O’Connell died in 1847, soon after Douglass left Ireland, and the American never followed O’Connell in rejecting violence. But O’Connell’s courage, his intellectual breadth, his grasp of mass politics, his belief in the moral authority of laws, self-government and political reform continued to shape Douglass’s world view.

More particularly, Douglass’s eventual conviction that America’s federal union offered the best means of banishing slavery from the land descended, in part, from O’Connell’s view that Ireland’s best future resided in the rule of law — not in revolution but in continued membership in the British empire.

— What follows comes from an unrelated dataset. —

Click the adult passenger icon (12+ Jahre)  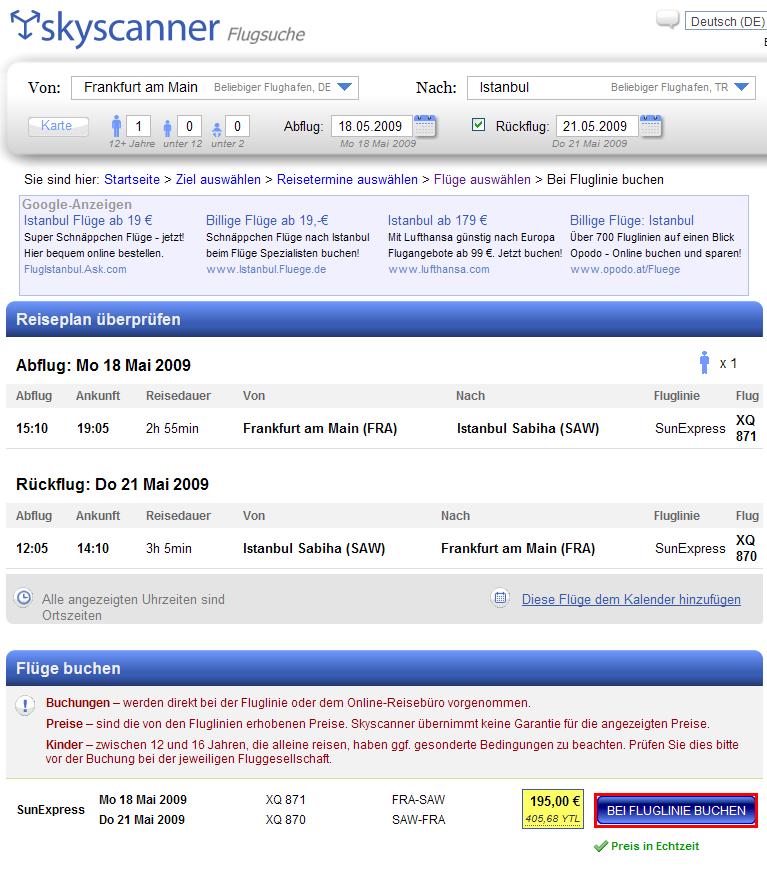(116, 126)
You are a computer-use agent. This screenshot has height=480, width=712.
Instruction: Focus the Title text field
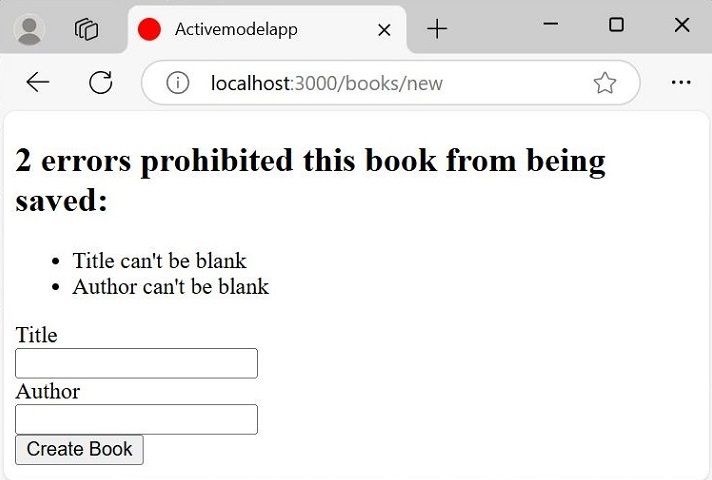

From the late-1840s onward, Douglass’s evolving views on how best to rid America of slavery attested to that latter insight. And that insight, in turn, eroded Douglass’s relationship with William Lloyd Garrison. Like Garrison, Douglass would have welcomed the immediate abolition of slavery across the entire United States. But both men knew that wasn’t going to happen. Garrison, however, was willing to settle for another means of eliminating slavery in the United States — to allow the slave states to leave the Union. Or, if that didn’t happen, Garrison argued, the Northern free-soil states should simply “come out from” the Union; in other words, the states of the North should do their own seceding from what Garrison considered a morally tainted federation.


Tom Chaffin, here


http://opinionator.blogs.nytimes.com/2011/02/25/frederick-douglasss-irish-liberty/

3 comments:

Anonymous said...

“It struck him: the sheer surprise of being here. A carpenter, a caulker of ships, a man of the fields. To have come such a distance. To have left behind his wife, his beloved children. To hear the sound of his shoes striking the floor. The only moving shoes in a roomful of Men.His voice had now become his hands: he understood what it meant to be made flesh. An energy moved through him. He cleared his throat, but held back a moment. These were, he remembered, the members of the Royal Dublin Society. Creatures of high collars and groomed moustaches. They had an air of antiquity about them. He gazed out at them. The sort of men who had hung their swords above the fireplaces of their minds. He would wait to unleash his fury."

Excerpt From: McCann, Colum. “TransAtlantic.”

Pilfrage said...

Beautiful. Is this about Douglass himself?

Anonymous said...

It is. But fiction of course.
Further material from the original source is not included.